FIG. 5 is an equivalent circuit diagram for explaining the operation of the semiconductor switch according to the first embodiment of the present invention when high power is incident.

FIG. 6 is an equivalent circuit diagram for explaining the operation of the semiconductor switch according to the first embodiment of the present invention when high power is incident.

FIG. 7 is a circuit configuration diagram of a semiconductor switch according to a second embodiment of the present invention.

FIG. 8 is an equivalent circuit diagram for explaining the operation of the semiconductor switch according to the second embodiment of the present invention when high power is incident.

FIG. 9 is an equivalent circuit diagram for explaining the operation of the semiconductor switch according to the second embodiment of the present invention when high power is incident.

FIG. 10 is an equivalent circuit diagram for explaining the operation of the semiconductor switch according to the second embodiment of the present invention when high power is incident.

FIG. 11 is a circuit configuration diagram of a semiconductor switch according to a fourth embodiment of the present invention.

FIG. 12 is a circuit configuration diagram of a conventional semiconductor switch.

FIG. 13 is an equivalent circuit diagram for explaining the operation of a conventional semiconductor switch when low power is incident.

FIG. 14 is an equivalent circuit diagram for explaining the operation of a conventional semiconductor switch when low power is incident.

FIG. 15 is an equivalent circuit diagram for explaining the operation of a conventional semiconductor switch when high power is incident.

FIG. 16 is an equivalent circuit diagram for explaining the operation of a conventional semiconductor switch when high power is incident.

[Explanation of symbols]

 1 1st input / output terminal 2 1st connection point 3 1st line 4 1st field effect transistor 5 2nd input / output terminal 6 2nd field effect transistor 7 3rd input / output terminal 8 Inductor 9 Second line 10 Second connection point 11 Third line 12 Third field effect transistor

Claims (1)

[Claims] 1. A first and a second switching element having at least two terminals and having a switch function by varying an impedance between the terminals under external control, wherein the first switching element is a first switching element.

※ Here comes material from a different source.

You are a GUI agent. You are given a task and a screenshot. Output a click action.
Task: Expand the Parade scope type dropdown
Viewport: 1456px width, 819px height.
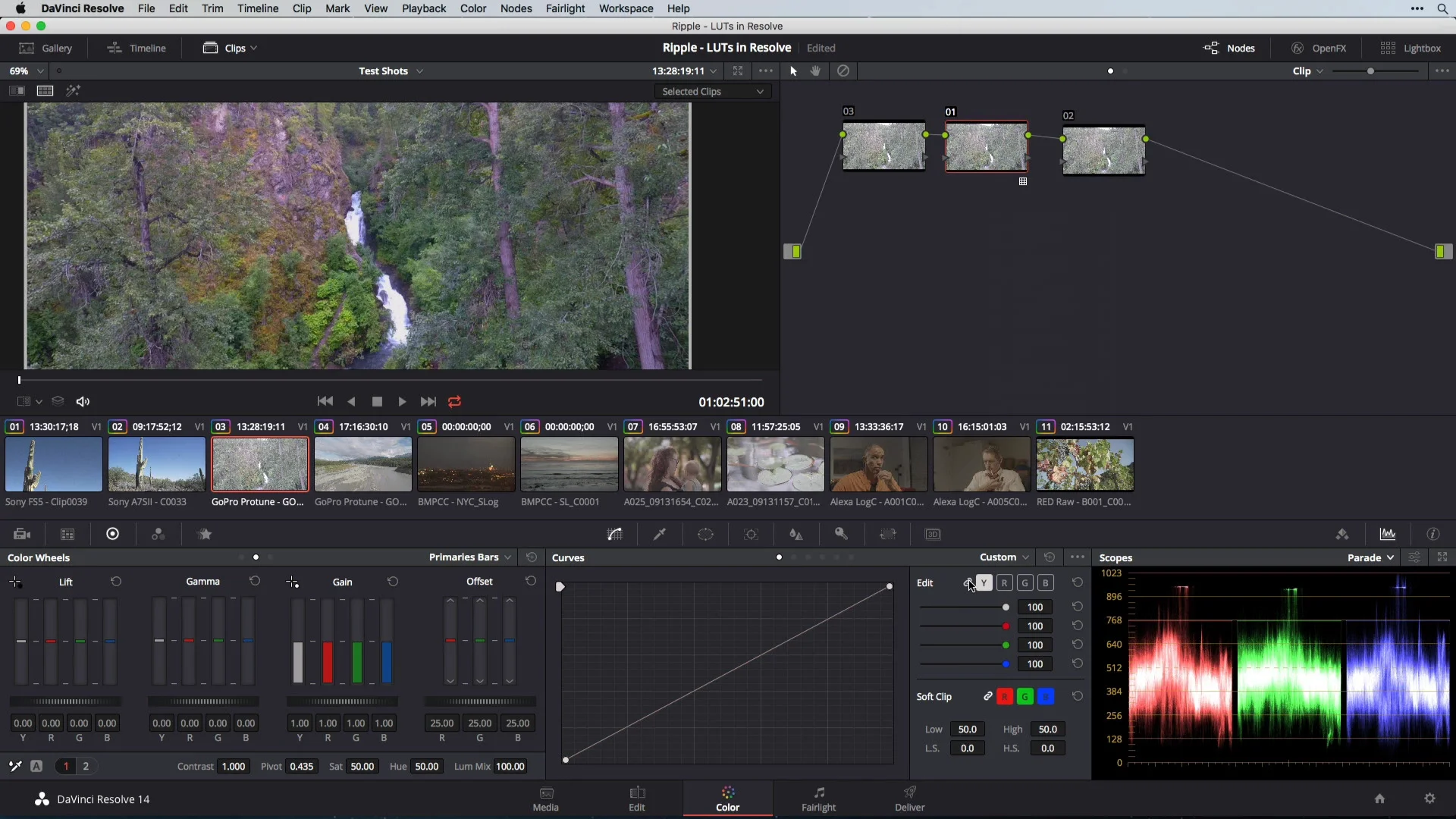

And the first terminal of the second switching element are respectively connected through a first line having a length of ¼ wavelength at a predetermined frequency, and the first switching element of the second switching element is connected. The second terminal is grounded, and one end of a second line having a length of ¼ wavelength at a predetermined frequency is connected to the second terminal of the first switching element. On the edge
To connect one end of a third line having a length of ¼ wavelength at a predetermined frequency, ground the other end of the third line, and control the first and second switching elements A semiconductor switch comprising the control means of 1.